[Short problem] Output the material from the line with "Given: View GIT_L.txt file at commit 5e15e4d" up to and including the line with "Looking at the" as a Markdown table with the columns Row and Line, giving each line a row number and skipping blank lines. Leave the pictures out of the table.

[Input rows]
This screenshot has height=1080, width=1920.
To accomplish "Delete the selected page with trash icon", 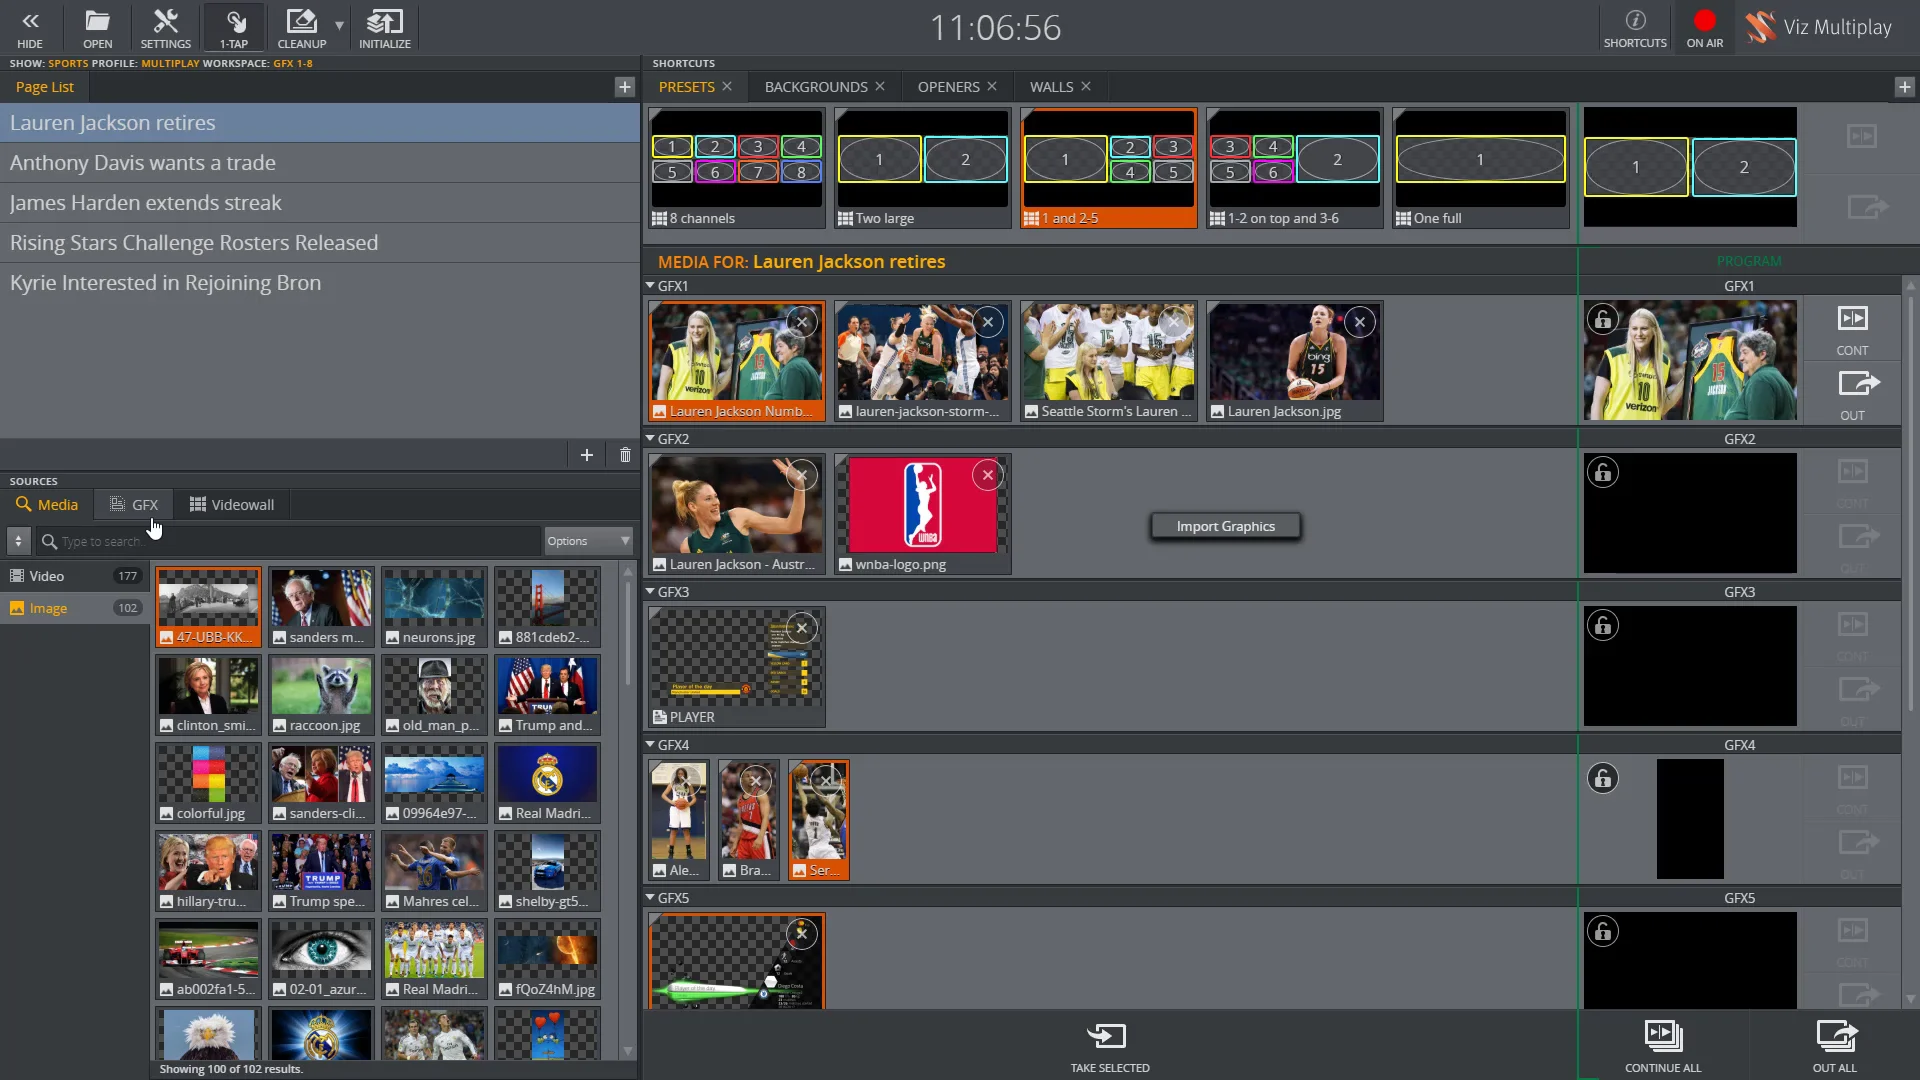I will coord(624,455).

---

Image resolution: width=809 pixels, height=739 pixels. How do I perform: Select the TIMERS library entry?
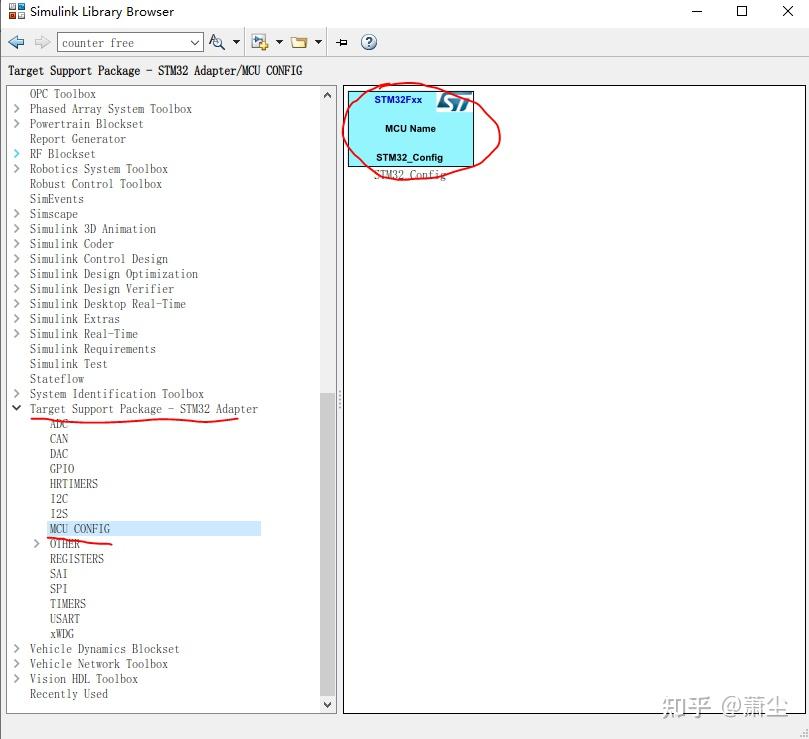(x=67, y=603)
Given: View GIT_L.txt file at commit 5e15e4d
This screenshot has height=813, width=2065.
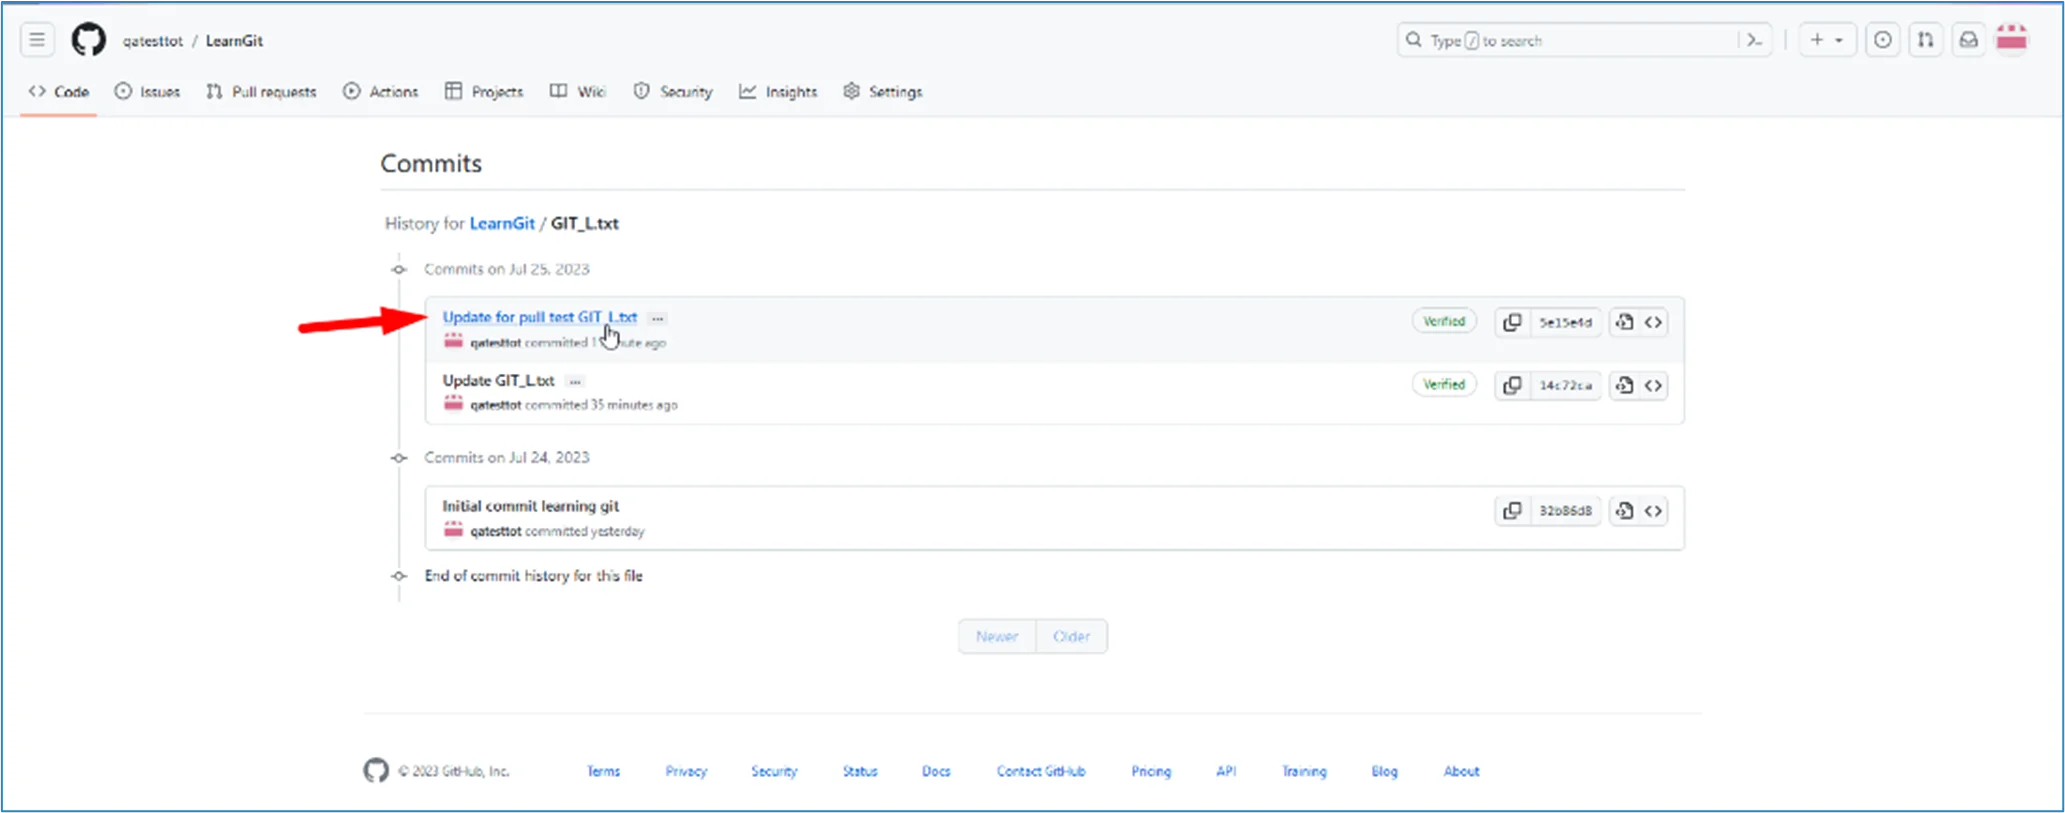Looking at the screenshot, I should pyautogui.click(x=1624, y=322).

[Written response]
| Row | Line |
|---|---|
| 1 | Given: View GIT_L.txt file at commit 5e15e4d |
| 2 | This screenshot has height=813, width=2065. |
| 3 | Looking at the screenshot, I should pyautogui.click(x=1624, y=322). |